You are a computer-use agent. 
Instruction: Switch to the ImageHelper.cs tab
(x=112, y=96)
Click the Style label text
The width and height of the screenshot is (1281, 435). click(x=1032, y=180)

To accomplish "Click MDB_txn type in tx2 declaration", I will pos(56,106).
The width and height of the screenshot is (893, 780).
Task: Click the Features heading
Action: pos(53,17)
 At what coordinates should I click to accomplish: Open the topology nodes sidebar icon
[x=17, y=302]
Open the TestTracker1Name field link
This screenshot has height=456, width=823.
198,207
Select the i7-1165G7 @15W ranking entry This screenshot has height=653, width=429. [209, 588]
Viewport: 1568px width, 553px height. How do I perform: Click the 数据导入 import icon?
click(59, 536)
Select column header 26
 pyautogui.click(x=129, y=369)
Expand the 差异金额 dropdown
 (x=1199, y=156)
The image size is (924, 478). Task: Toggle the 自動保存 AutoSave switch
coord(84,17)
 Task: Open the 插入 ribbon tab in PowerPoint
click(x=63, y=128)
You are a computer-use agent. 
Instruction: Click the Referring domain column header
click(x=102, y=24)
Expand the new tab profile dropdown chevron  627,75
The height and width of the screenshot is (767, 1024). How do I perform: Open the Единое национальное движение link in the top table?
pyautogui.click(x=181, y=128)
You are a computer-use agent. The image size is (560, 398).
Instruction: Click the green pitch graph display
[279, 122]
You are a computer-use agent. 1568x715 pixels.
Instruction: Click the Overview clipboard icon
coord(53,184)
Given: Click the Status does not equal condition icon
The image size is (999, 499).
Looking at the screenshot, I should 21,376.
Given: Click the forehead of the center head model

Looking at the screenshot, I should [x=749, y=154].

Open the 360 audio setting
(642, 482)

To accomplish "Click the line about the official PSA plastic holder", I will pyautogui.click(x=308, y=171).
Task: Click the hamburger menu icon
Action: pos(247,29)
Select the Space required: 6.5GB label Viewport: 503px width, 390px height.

--- YOUR TASK ---
Where does "agent" occur in the data? Copy each line that has it.

--- ANSWER BOX ---
You are a computer-use agent. 
You are a computer-use agent. 
You are a computer-use agent. The image size is (560, 398).
You are a computer-use agent. 1568x715 pixels.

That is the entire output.